Let’s say two companies decided to merge and both of them needs to exchange route, both of them used to communicate through a service provider before merging together.

Now after the merge, they installed a direct link between them running OSPF as an IGP. Let’s take the network 222.222.222.222/24 as an example for the problem we’re facing here.

R2 is advertising the network 222.222.222.222/24 via eBGP to R1 and via OSPF to R3, By turn R1 propagates 222.222.222.222/24 to R3 since it’s in a different AS than R2, now  R3 has to decide which route source is better,

From R1
AD 20
Link capacity 1.5 Mbs
2 Hops
From R2
AD 110
Link Capacity 100 Mbs
1 Hop

Clearly the route directly through R2 is better, but again R3 will prefer the link through R1 since the BGP AD is lower than OSPF AD

Let’s see what’s on R3

R3#show ip route

B    222.222.222.0/24 [20/0] via 10.0.13.1, 00:00:47
     2.0.0.0/32 is subnetted, 1 subnets
O       2.2.2.2 [110/11] via 10.0.23.2, 00:06:05, FastEthernet0/1
     3.0.0.0/32 is subnetted, 1 subnets
C       3.3.3.3 is directly connected, Loopback0
     10.0.0.0/24 is subnetted, 3 subnets
O       10.0.12.0 [110/74] via 10.0.23.2, 00:06:05, FastEthernet0/1
C       10.0.13.0 is directly connected, Serial0/0
C       10.0.23.0 is directly connected, FastEthernet0/1



R3#show ip bgp
BGP table version is 4, local router ID is 3.3.3.3
Status codes: s suppressed, d damped, h history, * valid, > best, i - internal,
              r RIB-failure, S Stale
Origin codes: i - IGP, e - EGP, ? - incomplete

   Network          Next Hop            Metric LocPrf Weight Path
*> 222.222.222.0    10.0.13.1                              0 1 65000 i

Now let’s fix that be enabling BGP backdoor on R3 ( I also enabled debug IP ROUTING)

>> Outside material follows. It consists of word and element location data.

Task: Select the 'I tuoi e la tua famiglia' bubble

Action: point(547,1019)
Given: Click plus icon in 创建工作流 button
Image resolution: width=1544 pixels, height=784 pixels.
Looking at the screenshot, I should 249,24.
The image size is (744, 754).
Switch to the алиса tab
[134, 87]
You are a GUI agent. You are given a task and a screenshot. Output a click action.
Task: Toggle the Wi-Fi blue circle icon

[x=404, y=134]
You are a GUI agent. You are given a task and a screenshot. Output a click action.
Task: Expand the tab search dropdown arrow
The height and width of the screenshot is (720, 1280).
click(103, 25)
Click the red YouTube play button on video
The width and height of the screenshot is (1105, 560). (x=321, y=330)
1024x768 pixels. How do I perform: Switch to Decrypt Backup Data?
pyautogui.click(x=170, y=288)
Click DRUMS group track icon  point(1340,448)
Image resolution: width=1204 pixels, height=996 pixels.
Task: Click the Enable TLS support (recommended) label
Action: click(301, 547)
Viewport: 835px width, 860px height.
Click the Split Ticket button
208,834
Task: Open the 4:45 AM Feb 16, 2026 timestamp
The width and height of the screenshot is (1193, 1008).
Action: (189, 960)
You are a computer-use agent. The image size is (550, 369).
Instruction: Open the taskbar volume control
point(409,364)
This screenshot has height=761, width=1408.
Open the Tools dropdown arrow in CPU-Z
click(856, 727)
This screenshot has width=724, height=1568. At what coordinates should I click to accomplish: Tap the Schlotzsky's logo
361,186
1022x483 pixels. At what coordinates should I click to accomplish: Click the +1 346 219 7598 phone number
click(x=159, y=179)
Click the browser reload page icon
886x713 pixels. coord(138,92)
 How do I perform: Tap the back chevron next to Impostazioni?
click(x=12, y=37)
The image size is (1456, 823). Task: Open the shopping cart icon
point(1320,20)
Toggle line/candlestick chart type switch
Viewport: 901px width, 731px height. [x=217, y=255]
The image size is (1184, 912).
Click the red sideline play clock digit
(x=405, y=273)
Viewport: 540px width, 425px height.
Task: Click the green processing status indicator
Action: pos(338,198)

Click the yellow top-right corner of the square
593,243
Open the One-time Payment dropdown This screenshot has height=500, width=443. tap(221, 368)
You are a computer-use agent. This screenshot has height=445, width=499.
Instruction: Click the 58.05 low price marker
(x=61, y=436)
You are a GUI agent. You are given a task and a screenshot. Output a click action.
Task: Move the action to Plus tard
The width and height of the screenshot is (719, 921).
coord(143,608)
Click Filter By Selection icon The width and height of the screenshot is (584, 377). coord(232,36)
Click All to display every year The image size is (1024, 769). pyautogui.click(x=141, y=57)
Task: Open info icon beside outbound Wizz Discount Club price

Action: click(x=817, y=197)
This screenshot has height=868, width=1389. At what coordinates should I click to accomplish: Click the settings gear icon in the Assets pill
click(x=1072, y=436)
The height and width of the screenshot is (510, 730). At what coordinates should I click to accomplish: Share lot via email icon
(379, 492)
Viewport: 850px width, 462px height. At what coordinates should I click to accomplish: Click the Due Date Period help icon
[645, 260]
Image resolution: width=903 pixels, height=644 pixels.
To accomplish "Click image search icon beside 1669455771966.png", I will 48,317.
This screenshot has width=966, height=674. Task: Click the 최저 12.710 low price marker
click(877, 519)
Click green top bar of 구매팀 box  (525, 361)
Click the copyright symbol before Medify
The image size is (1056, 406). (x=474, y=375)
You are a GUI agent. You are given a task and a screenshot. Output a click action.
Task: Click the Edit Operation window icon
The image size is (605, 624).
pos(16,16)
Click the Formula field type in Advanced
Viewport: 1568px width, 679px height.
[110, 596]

R3(config)#router bgp 65001
R3(config-router)#network 222.222.222.0 mask 255.255.255.0 backdoor


*Mar  1 00:18:34.647: RT: del 222.222.222.0 via 10.0.13.1, bgp metric [20/0]
*Mar  1 00:18:34.647: RT: delete network route to 222.222.222.0
*Mar  1 00:18:34.651: RT: NET-RED 222.222.222.0/24
*Mar  1 00:18:34.675: RT: add 222.222.222.0/24 via 10.0.23.2, ospf metric [110/20]
*Mar  1 00:18:34.679: RT: NET-RED 222.222.222.0/24


Checking the routing table and BGP table

R3#show ip bgp
BGP table version is 7, local router ID is 3.3.3.3
Status codes: s suppressed, d damped, h history, * valid, > best, i - internal,
              r RIB-failure, S Stale
Origin codes: i - IGP, e - EGP, ? - incomplete

   Network          Next Hop            Metric LocPrf Weight Path
r> 222.222.222.0    10.0.13.1                              0 1 65000 i

The Asterix in front of the prefix is now gone, and there’s the small letter “r” indicating a RIB failure, which essentially means that the routing table has a more preferred route other than the one received by BGP

Here’s the routing table of R3

R3#show ip route
O    222.222.222.0/24 [110/20] via 10.0.23.2, 00:04:45, FastEthernet0/1
     2.0.0.0/32 is subnetted, 1 subnets
O       2.2.2.2 [110/11] via 10.0.23.2, 00:20:11, FastEthernet0/1
     3.0.0.0/32 is subnetted, 1 subnets
C       3.3.3.3 is directly connected, Loopback0
     10.0.0.0/24 is subnetted, 3 subnets
O       10.0.12.0 [110/74] via 10.0.23.2, 00:20:11, FastEthernet0/1
C       10.0.13.0 is directly connected, Serial0/0
C       10.0.23.0 is directly connected, FastEthernet0/1



R3 is now using the “actual” better route to reach the 222.222.222.222/24 prefix in R2.